Lankford Report: Waste and Over-Regulation Costing Taxpayers

Freshman Senator James Lankford (R-OK) scored a touchdown for taxpayers with the release of his “Federal Fumbles” report detailing “100 ways the government dropped the ball.” The report tackles wasteful spending and costly federal regulations, both of which increase the size and burden of government, eroding our prosperity.  As the Lankford report notes:

… last year, the President signed 224 bills into law but published 3,554 final rules. This means that for every law passed by Congress, the federal government created 16 new rules. These 3,554 regulations impose significant costs on the American economy. The National Association of Manufacturers calculated the total cost of federal regulations in 2012 to be a staggering $2.028 trillion (11 percent of the U.S. gross domestic product). If our $2 trillion federal regulatory cost were a country, it would be the ninth-largest in the world.

The federal government collected $1.234 trillion in individual income taxes in 2013 but cost individuals and businesses more than $2 trillion in federal regulations. In 2014 the federal government published 80 “major” final regulations that were “economically significant,” or regulations that “will cost more than $100 million a year.” And remember, the costs of those regulations are passed on to you, the consumer.

The highlight reel includes:

  • Nearly $43 million to fund a natural gas station in Afghanistan, which should have cost closer to $300,000. More worrisome, the Department of Defense (DOD) can’t explain what went how the money was spent or what went wrong.
  • $48,500 to study the history of tobacco use in Russia.

GIVEN RECORDS:
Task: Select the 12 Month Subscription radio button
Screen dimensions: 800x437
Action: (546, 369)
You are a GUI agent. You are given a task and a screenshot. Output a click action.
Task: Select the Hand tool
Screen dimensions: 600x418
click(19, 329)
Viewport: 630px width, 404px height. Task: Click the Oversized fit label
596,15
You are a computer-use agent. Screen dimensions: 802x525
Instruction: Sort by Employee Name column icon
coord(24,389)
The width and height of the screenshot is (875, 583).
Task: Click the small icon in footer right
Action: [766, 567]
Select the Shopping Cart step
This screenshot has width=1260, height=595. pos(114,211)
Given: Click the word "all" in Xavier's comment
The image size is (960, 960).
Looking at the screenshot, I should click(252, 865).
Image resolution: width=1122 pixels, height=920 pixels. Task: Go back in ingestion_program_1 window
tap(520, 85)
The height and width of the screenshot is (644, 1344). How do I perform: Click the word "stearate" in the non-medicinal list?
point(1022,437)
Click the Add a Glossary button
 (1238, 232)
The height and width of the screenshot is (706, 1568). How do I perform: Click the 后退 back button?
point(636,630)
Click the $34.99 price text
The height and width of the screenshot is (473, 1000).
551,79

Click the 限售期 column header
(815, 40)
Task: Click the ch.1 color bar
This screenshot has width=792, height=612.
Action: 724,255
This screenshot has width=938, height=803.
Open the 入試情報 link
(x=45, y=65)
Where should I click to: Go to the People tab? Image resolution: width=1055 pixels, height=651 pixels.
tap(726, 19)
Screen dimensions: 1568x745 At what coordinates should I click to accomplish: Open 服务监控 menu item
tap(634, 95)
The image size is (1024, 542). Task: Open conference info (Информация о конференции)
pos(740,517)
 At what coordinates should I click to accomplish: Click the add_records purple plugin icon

EXERCISE REQUIREMENTS:
1) Answer these questions from the passage on the Lankford report:
(a) How many bills did the President sign into law last year?
(b) How much did the federal government collect in individual income taxes in 2013?
(c) How much money went to studying the history of tobacco use in Russia?
2) Rewrite the passage on the Lankford report from "The federal government collected" up to and including "use in Russia.", replacing "consumer" with "taxpayer".

RESULTS OF THE TASKS:
1)
(a) 224
(b) $1.234 trillion
(c) $48,500

2)
The federal government collected $1.234 trillion in individual income taxes in 2013 but cost individuals and businesses more than $2 trillion in federal regulations. In 2014 the federal government published 80 “major” final regulations that were “economically significant,” or regulations that “will cost more than $100 million a year.” And remember, the costs of those regulations are passed on to you, the taxpayer.

The highlight reel includes:

  • Nearly $43 million to fund a natural gas station in Afghanistan, which should have cost closer to $300,000. More worrisome, the Department of Defense (DOD) can’t explain what went how the money was spent or what went wrong.
  • $48,500 to study the history of tobacco use in Russia.